(Source data)

-----

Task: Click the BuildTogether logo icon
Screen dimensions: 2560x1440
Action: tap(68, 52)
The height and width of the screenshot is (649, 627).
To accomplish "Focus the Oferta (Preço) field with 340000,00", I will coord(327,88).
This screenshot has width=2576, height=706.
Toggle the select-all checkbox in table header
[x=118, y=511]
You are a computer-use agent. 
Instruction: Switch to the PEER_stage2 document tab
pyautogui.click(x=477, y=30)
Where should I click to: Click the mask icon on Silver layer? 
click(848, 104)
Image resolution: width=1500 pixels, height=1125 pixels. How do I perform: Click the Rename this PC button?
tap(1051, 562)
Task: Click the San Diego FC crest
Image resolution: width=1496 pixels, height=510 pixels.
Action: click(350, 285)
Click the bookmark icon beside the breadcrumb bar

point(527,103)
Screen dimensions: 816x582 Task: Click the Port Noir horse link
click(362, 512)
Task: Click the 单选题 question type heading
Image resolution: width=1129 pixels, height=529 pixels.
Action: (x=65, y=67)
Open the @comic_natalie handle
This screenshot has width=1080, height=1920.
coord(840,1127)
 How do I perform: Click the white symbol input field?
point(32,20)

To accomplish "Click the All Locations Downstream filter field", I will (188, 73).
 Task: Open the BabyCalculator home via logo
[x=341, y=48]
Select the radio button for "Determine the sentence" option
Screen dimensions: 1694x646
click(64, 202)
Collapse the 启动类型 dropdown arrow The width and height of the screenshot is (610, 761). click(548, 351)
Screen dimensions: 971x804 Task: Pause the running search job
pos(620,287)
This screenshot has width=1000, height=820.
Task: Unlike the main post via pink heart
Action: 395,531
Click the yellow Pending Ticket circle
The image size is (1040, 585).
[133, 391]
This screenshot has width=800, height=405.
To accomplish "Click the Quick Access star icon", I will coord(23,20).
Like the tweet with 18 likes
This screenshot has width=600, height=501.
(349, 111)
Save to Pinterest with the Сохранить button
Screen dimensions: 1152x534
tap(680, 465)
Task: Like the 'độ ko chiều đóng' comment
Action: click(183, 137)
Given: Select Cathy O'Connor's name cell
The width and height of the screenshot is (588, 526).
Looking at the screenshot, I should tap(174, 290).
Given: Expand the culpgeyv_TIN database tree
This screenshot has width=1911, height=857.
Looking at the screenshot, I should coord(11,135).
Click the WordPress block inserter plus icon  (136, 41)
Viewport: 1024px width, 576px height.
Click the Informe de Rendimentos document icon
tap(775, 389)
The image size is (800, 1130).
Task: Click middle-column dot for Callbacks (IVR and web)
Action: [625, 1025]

-----

| PROBLEM STATEMENT |
Repeat word for word the lines running from the line containing "Screen dimensions: 1152x534" to the end of the entries above, inclusive.

| EXERCISE RESULT |
Screen dimensions: 1152x534
tap(680, 465)
Task: Like the 'độ ko chiều đóng' comment
Action: click(183, 137)
Given: Select Cathy O'Connor's name cell
The width and height of the screenshot is (588, 526).
Looking at the screenshot, I should tap(174, 290).
Given: Expand the culpgeyv_TIN database tree
This screenshot has width=1911, height=857.
Looking at the screenshot, I should coord(11,135).
Click the WordPress block inserter plus icon  (136, 41)
Viewport: 1024px width, 576px height.
Click the Informe de Rendimentos document icon
tap(775, 389)
The image size is (800, 1130).
Task: Click middle-column dot for Callbacks (IVR and web)
Action: [625, 1025]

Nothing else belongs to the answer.